Selection
══════════════════════════════

It's potato month! And though the potato may not be as pretty as a peach, we love it for its versatility and flavor. Whether it's baked, boiled, fried, or mashed, it's delish.

While potatoes often get a bad rap, the truth is they are good for you!
  • An 8-ounce baked or boiled potato has only 100 calories and provides 4 grams of fiber.
  • Potatoes are a good source of potassium (21% of your daily value) and Vitamin C (45% of your daily value).
  • Potatoes are low in sugar and are fat- and cholesterol-free.
Those facts inspired me to make my favorite potato-leek soup. It's packed with flavor, and the turkey bacon helps keep it on the lighter side. Sure, we may still be experiencing our hot summer weather, but these strange overcast days tell us that autumn is coming. 
Potato & Leek Soup (a variation on Emeril's recipe)

Ingredients:
  • 1 large leek - set aside green leaves, and slice the white part
  • 2 large russet potatoes cubed (skin on)
  • 4 slices of turkey bacon, chopped
  • 2 garlic cloves, smashed well
  • handful of black peppercorn
  • 3 sprigs of fresh thyme
  • 2 bay leaves
  • 4 cups chicken stock (2 cans)

══════════════════════════════

Supplied material

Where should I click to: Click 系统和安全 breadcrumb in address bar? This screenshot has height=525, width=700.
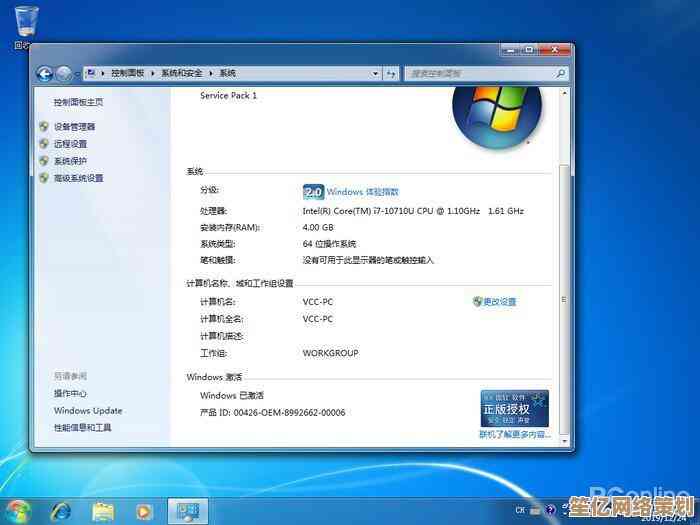tap(181, 73)
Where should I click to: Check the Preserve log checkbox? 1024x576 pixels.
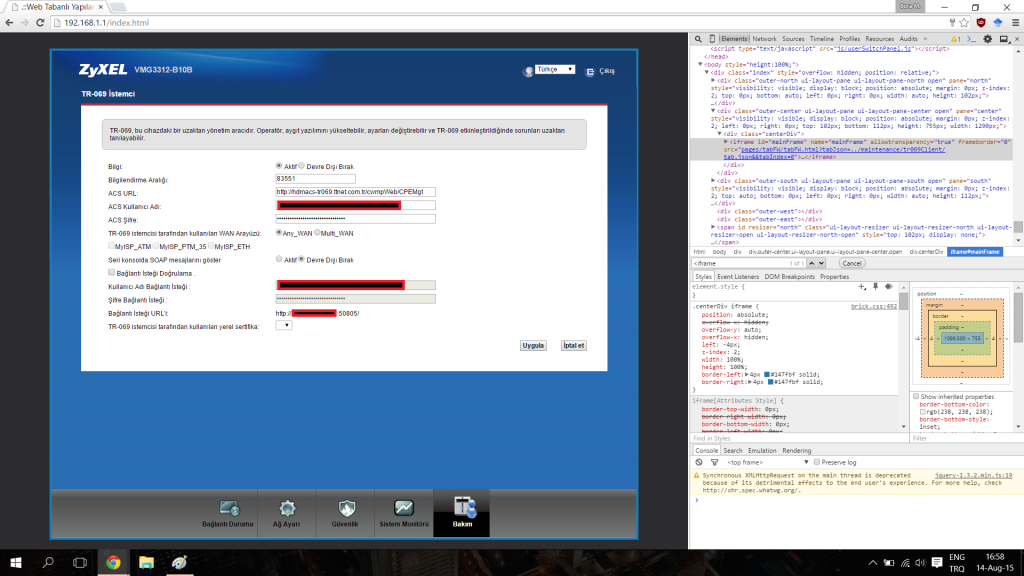pos(816,462)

══════════════════════════════

Instructions
- 1) In the potato post, how many calories does an 8-ounce baked or boiled potato have?
- 2) Please pick up the potato post after its final line and keep writing it.
The listing comes from a separate source, unrelated to the potato post.

Expected results
- 1) Only 100 calories.

- 2)
  • 1/2 cup dry white wine
  • 1/2 cup cream
  • handful of parmesan
  • 2 tablespoons snipped chives to garnish
Directions:
  • In a soup pot or Dutch oven, cook the chopped bacon until soft and flavorful. In the meantime, take 2 large leek leaves (rinse well), make them into a cross, and put a handful of black peppercorn, your sprigs of fresh thyme, and 2 bay leaves in the center. Fold it up like a package and tie with twine. Set this aside. (This is a bouquet garni.)
  • Add the sliced leeks (white park only, rinsed well). Cook for about five minutes until soft and wilted.
  • Add 1/2 cup dry white wine. Bring to a boil.
  • Add 4 cups chicken stock, diced potatoes, 1 teaspoon of salt, and bouquet garni.
  • Add salt, pepper, and a teaspoon of cayenne if you like the spice. Throw in two very smashed garlic cloves.
  • Simmer for half an hour or until the potatoes are soft.
  • Once soft, use an immersion blender and blend to the consistency you like. Add in a 1/2 cup of cream and a handful of cheese.
  • Serve in bowls and top with a few snips of chives. Enjoy!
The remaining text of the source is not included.